**YOUR INSTRUCTIONS**
Copy the data from the line with "You are a GUI" to the line with "Click the Dev", both included and with requests kept, and rescale every answer coordinate by multiplying it by 1.8 and rounding it to a whole number, halves up. Leave the pictures out of your answer.

**SUPPLIED ENTRIES**

------------------------

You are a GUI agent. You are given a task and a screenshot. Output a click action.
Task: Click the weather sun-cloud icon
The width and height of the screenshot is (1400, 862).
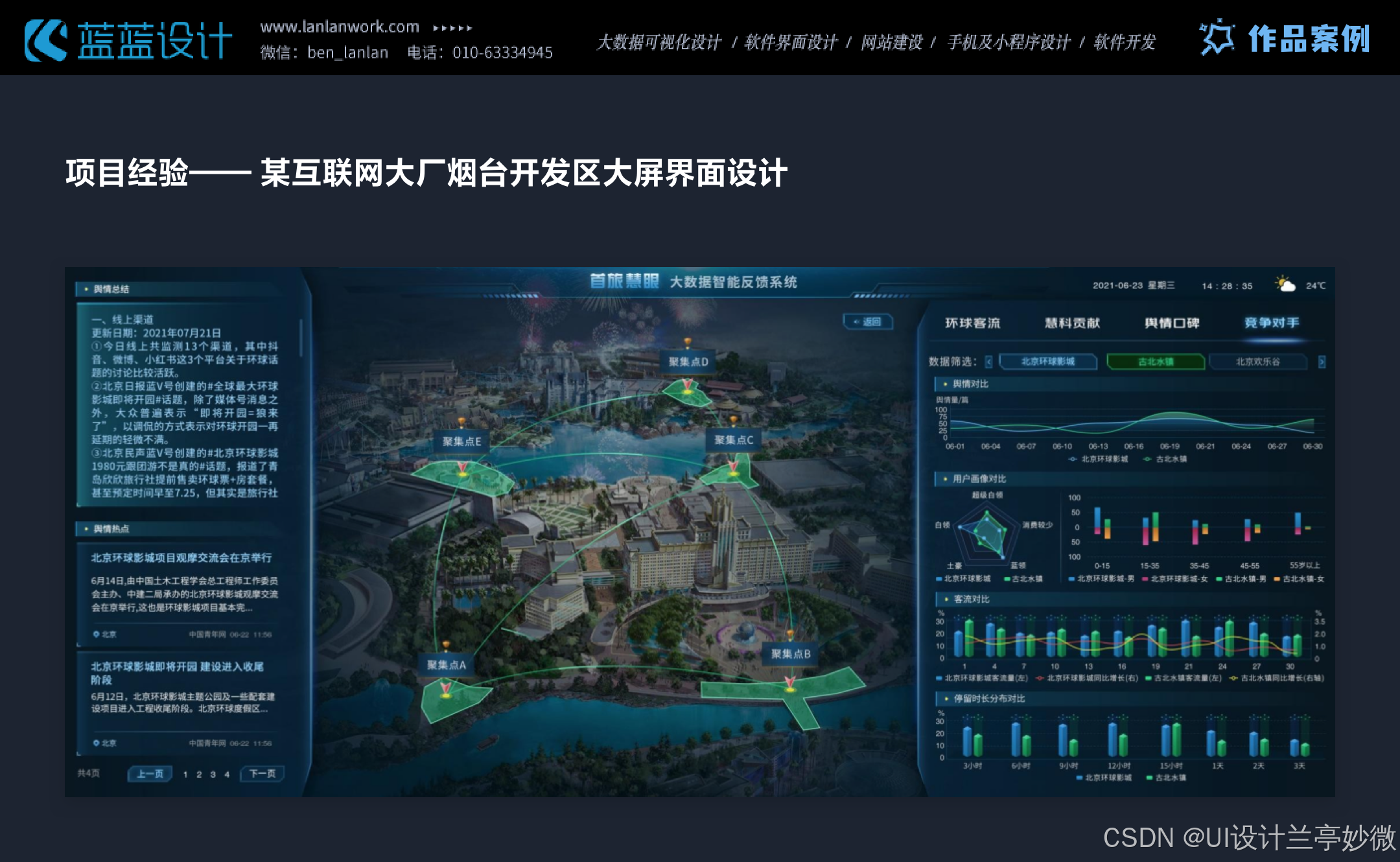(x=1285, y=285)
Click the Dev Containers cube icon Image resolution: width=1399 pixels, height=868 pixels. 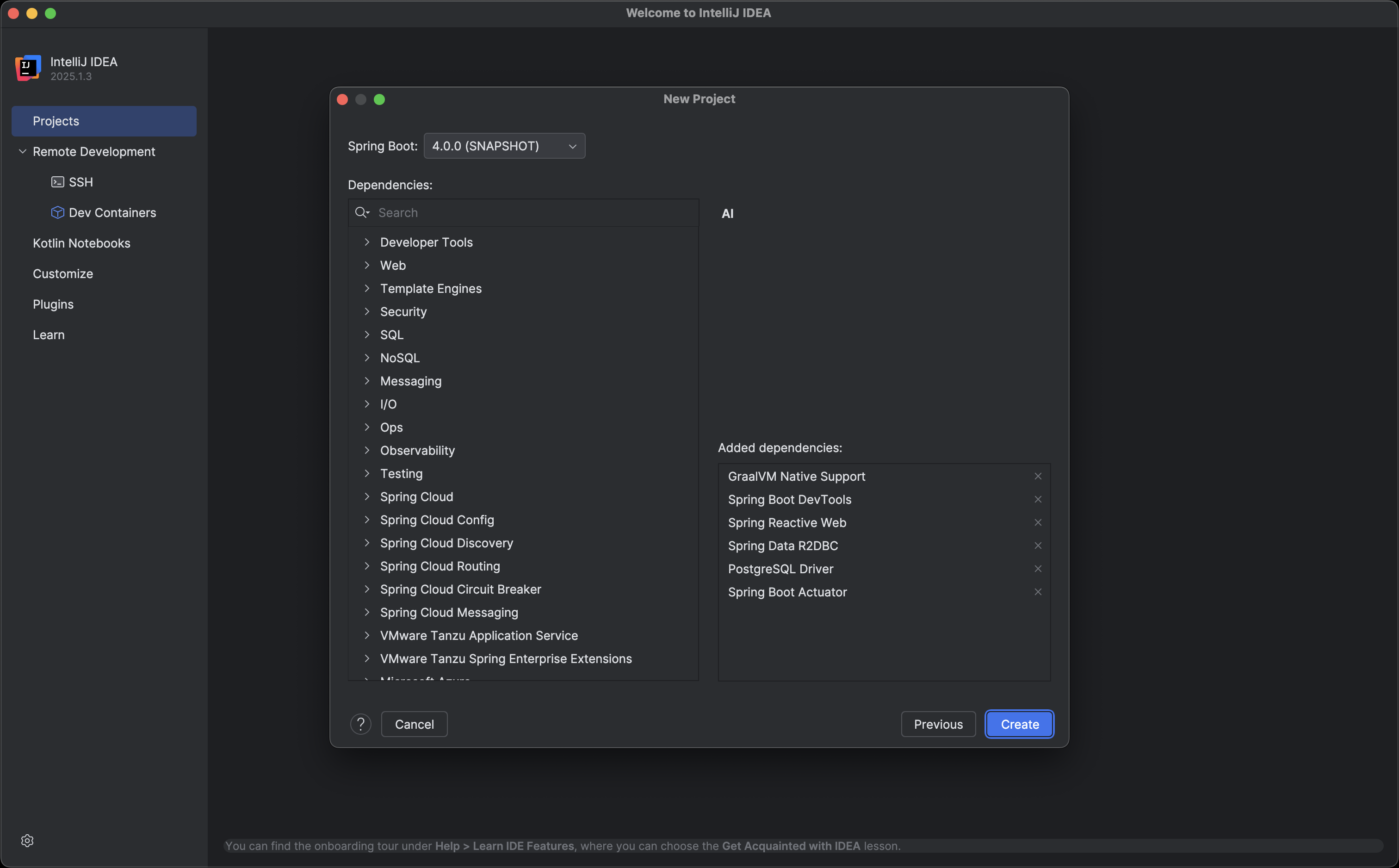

------------------------

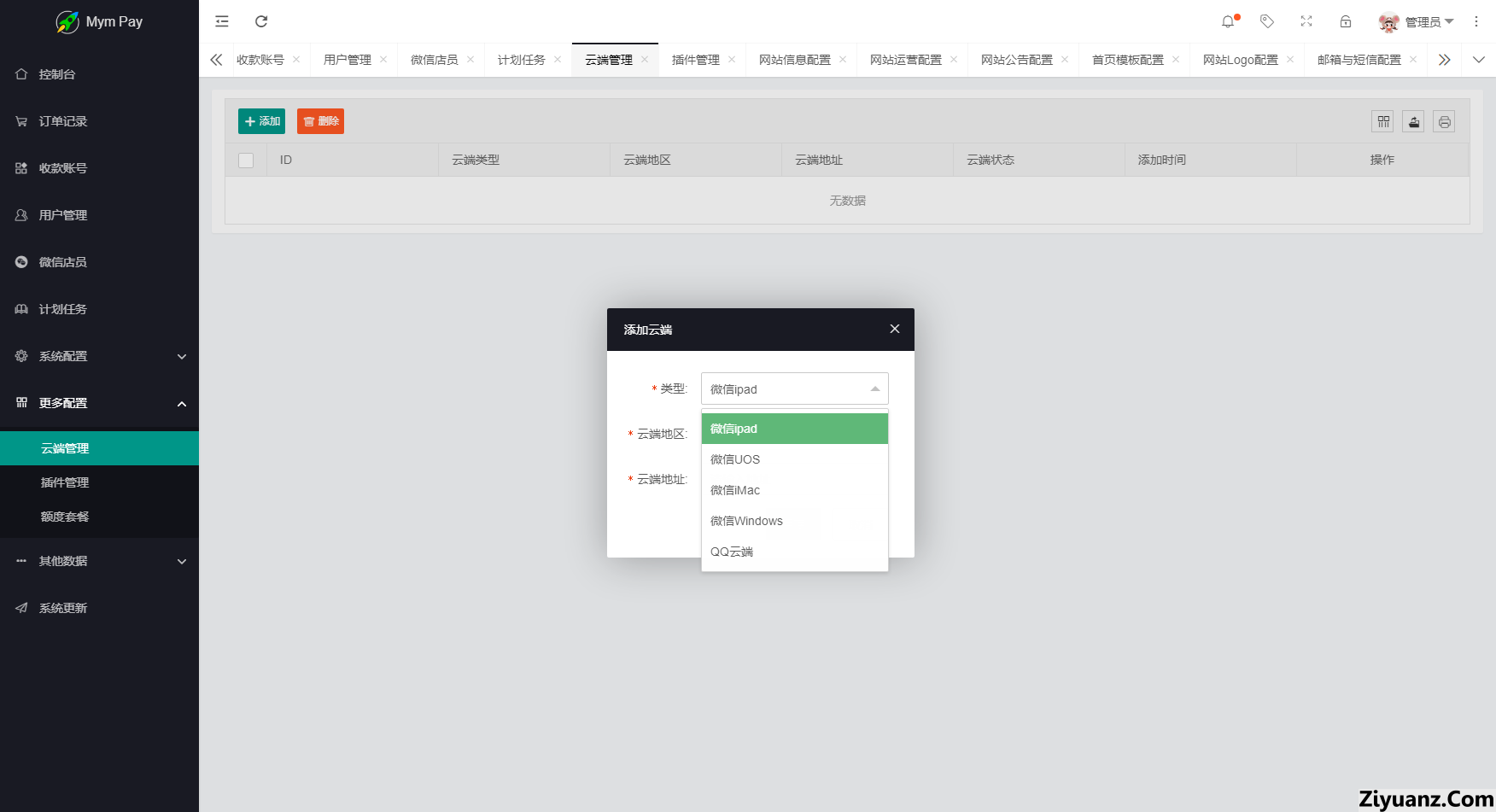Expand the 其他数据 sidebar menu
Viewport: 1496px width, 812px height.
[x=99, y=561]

------------------------

**SOLUTION**
You are a GUI agent. You are given a task and a screenshot. Output a click action.
Task: Click the weather sun-cloud icon
The width and height of the screenshot is (1400, 862).
(x=2313, y=513)
Click the Dev Containers cube icon Image resolution: width=1399 pixels, height=868 pixels. 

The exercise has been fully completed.